■ **Exercise description**
Rewrite everything from the start of the data down through the line containing "Action: (93, 535)", substituting "Beverages" for "Drinks" and leaving all else unchanged.
___ Record excerpts
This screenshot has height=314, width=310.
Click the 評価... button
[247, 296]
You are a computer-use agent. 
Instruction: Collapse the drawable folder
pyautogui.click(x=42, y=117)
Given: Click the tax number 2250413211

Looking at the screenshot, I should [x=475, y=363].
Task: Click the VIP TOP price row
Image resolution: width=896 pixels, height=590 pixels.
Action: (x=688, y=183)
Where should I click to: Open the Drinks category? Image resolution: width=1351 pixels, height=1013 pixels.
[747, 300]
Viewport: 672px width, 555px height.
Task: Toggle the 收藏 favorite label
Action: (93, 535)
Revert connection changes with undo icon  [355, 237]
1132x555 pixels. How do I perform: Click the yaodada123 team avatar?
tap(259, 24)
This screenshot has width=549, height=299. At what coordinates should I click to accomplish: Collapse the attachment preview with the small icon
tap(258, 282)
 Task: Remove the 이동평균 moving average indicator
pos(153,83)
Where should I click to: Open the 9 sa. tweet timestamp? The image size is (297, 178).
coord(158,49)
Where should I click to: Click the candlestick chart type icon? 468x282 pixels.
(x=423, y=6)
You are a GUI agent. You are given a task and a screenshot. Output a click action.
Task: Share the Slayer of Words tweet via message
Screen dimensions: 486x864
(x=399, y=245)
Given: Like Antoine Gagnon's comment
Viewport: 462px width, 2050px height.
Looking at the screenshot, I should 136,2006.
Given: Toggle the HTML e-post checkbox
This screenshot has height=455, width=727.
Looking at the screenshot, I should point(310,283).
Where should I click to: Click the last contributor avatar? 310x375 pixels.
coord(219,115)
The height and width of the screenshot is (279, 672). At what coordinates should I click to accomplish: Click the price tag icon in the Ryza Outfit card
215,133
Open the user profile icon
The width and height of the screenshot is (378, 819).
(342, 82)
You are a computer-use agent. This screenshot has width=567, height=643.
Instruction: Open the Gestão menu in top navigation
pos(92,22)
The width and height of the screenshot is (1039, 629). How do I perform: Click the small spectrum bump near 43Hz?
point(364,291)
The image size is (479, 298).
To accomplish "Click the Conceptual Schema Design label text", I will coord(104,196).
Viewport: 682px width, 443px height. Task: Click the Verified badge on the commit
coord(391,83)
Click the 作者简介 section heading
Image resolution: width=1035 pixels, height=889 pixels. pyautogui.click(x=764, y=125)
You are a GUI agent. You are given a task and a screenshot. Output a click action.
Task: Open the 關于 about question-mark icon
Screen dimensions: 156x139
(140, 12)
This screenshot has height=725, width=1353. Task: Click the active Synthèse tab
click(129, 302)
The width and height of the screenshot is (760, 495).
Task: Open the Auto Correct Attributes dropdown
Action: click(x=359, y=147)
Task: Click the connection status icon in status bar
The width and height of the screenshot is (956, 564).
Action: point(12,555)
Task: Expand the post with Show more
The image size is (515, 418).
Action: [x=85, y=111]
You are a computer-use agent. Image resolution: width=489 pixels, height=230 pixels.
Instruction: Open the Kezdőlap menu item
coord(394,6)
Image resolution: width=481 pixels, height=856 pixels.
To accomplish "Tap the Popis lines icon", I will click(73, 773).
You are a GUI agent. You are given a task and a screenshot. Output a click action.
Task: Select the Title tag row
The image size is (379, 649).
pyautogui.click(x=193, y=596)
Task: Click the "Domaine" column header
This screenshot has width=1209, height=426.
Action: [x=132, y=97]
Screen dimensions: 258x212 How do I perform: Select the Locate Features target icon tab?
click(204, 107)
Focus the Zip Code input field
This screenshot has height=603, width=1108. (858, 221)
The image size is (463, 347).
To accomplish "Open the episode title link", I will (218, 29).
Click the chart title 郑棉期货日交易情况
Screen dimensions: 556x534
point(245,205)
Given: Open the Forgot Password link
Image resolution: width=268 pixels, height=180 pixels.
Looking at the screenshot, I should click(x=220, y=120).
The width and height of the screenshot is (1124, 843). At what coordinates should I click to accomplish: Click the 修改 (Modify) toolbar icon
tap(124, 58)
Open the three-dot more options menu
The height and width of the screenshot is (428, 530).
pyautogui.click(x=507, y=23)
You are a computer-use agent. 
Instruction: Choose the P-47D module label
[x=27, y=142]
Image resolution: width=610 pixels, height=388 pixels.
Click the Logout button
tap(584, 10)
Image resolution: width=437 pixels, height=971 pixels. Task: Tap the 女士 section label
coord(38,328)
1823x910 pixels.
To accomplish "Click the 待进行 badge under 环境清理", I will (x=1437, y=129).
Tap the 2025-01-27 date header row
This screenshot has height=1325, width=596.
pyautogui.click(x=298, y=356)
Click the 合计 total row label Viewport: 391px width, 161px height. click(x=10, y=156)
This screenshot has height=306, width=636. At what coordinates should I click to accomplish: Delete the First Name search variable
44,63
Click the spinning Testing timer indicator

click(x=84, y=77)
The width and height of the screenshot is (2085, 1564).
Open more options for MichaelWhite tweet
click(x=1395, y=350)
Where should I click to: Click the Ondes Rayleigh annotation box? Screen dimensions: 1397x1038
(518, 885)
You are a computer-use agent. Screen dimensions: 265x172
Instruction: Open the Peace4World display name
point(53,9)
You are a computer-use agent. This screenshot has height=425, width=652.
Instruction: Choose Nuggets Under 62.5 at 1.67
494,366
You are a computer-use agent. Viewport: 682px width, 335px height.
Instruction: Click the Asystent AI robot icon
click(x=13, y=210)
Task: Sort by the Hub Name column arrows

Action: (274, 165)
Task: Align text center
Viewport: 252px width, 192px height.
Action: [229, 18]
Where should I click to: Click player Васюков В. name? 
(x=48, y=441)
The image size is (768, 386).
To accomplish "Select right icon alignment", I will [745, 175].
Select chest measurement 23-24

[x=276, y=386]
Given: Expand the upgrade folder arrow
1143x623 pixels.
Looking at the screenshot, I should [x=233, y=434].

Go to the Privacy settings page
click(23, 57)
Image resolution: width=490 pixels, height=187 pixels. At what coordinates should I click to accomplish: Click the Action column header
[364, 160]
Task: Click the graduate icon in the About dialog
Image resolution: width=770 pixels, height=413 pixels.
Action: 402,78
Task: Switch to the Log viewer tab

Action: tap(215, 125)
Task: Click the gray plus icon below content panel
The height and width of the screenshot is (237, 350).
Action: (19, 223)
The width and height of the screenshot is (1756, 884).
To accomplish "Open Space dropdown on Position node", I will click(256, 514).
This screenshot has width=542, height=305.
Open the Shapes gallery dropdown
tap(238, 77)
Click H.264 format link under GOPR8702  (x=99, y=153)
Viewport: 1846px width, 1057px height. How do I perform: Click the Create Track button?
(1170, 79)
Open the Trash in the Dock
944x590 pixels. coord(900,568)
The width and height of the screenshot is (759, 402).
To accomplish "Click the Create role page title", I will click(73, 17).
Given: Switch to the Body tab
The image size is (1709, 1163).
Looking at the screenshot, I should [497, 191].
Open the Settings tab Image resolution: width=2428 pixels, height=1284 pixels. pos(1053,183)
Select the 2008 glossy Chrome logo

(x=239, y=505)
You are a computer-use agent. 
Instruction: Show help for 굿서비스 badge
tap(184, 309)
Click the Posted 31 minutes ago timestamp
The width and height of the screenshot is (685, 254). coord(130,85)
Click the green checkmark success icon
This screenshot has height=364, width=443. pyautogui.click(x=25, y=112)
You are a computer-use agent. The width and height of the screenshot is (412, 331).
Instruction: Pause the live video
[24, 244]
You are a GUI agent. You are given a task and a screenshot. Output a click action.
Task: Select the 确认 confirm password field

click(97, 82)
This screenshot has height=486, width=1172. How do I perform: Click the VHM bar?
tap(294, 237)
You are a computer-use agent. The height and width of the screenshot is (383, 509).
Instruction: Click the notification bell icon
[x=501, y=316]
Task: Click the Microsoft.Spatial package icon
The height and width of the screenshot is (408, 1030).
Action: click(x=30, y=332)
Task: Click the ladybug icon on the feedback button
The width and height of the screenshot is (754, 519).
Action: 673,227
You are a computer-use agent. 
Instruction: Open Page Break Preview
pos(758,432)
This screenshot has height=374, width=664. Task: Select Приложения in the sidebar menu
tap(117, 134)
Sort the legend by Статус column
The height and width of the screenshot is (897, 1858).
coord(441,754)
______
■ **Exercise result**
This screenshot has height=314, width=310.
Click the 評価... button
[247, 296]
You are a computer-use agent. 
Instruction: Collapse the drawable folder
pyautogui.click(x=42, y=117)
Given: Click the tax number 2250413211

Looking at the screenshot, I should [x=475, y=363].
Task: Click the VIP TOP price row
Image resolution: width=896 pixels, height=590 pixels.
Action: (x=688, y=183)
Where should I click to: Open the Beverages category? Image resolution: width=1351 pixels, height=1013 pixels.
[747, 300]
Viewport: 672px width, 555px height.
Task: Toggle the 收藏 favorite label
Action: (93, 535)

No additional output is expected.